== WHAT YOU ARE ASKED TO DO ==
Copy out the TV episode recap below word for word, in full.

== SOURCE PASSAGE ==
★ ★ ★

‘Marvel’s Agents of S.H.I.E.L.D.’ Recap 3×20: Homecoming

A somber farewell and an unexpected homecoming.

A somber farewell and an unexpected homecoming. ABC/Kelsey McNeal

The events of Captain America: Civil War didn’t catastrophically alter the landscape of Marvel’s Agents of S.H.I.E.L.D. quite as much as Captain America: The Winter Soldier’s ‘Hydra is in S.H.I.E.L.D.’ reveal did back in the first season, but I’d still advise anyone who’s planning to see the movie but hasn’t yet to stay away from this episode and its recap until after. So go on and see it. Go ahead, I’ll wait.

OK, done? Cool. Let’s get into it.

“Emancipation” picks up soon after Captain America and his band of rogue Avengers have disappeared, following his very public, er, difference of opinions with Tony Stark. Phil and May are in a bar, discussing the Sokovia Accords that mandate governmental interference in the avenging of the Avengers and the potential impact the Accords might have on S.H.I.E.L.D. itself. May and Coulson are both pretty much #TeamCap, unwavering in their belief that S.H.I.E.L.D. needs the ability to work independently, in the shadows, out of the government’s pocket.

Speaking of the government and its meddlesome pockets, our pal General Talbot shows up just as Coulson dismisses May, sending her off to work on the Hive problem and giving her full clearance to put all their options on the table.

Also, as expected, Talbot is firmly pro-Accords, sent by the President to investigate and register the Inhumans that Coulson is clearly harboring. Talbot also spots Coulson’s injuries and correctly deduces that something weird is going on—something that Coulson isn’t disclosing. Coulson freely offers to take Talbot to the base to prove nothing fishy is going on. At that point, Coulson gestures to the barkeep, who flips a switch that allows the booth they’re sitting to descend into S.H.I.E.L.D.’s base. It’s pretty damn cool.

★ ★ ★

== GIVEN MATERIAL ==

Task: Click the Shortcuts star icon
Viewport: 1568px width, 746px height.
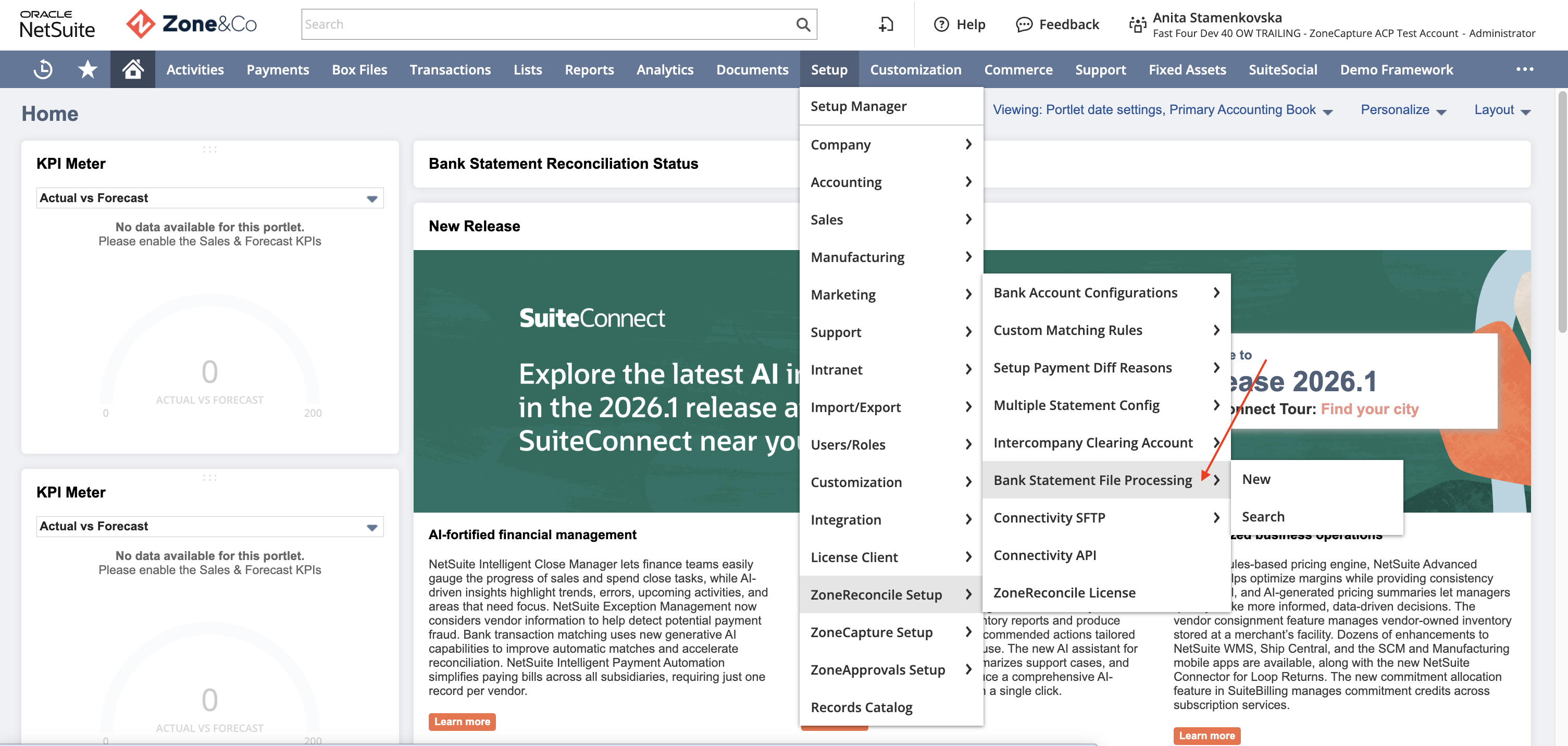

★ ★ ★

== THE RESPONSE ==
‘Marvel’s Agents of S.H.I.E.L.D.’ Recap 3×20: Homecoming

A somber farewell and an unexpected homecoming.

A somber farewell and an unexpected homecoming. ABC/Kelsey McNeal

The events of Captain America: Civil War didn’t catastrophically alter the landscape of Marvel’s Agents of S.H.I.E.L.D. quite as much as Captain America: The Winter Soldier’s ‘Hydra is in S.H.I.E.L.D.’ reveal did back in the first season, but I’d still advise anyone who’s planning to see the movie but hasn’t yet to stay away from this episode and its recap until after. So go on and see it. Go ahead, I’ll wait.

OK, done? Cool. Let’s get into it.

“Emancipation” picks up soon after Captain America and his band of rogue Avengers have disappeared, following his very public, er, difference of opinions with Tony Stark. Phil and May are in a bar, discussing the Sokovia Accords that mandate governmental interference in the avenging of the Avengers and the potential impact the Accords might have on S.H.I.E.L.D. itself. May and Coulson are both pretty much #TeamCap, unwavering in their belief that S.H.I.E.L.D. needs the ability to work independently, in the shadows, out of the government’s pocket.

Speaking of the government and its meddlesome pockets, our pal General Talbot shows up just as Coulson dismisses May, sending her off to work on the Hive problem and giving her full clearance to put all their options on the table.

Also, as expected, Talbot is firmly pro-Accords, sent by the President to investigate and register the Inhumans that Coulson is clearly harboring. Talbot also spots Coulson’s injuries and correctly deduces that something weird is going on—something that Coulson isn’t disclosing. Coulson freely offers to take Talbot to the base to prove nothing fishy is going on. At that point, Coulson gestures to the barkeep, who flips a switch that allows the booth they’re sitting to descend into S.H.I.E.L.D.’s base. It’s pretty damn cool.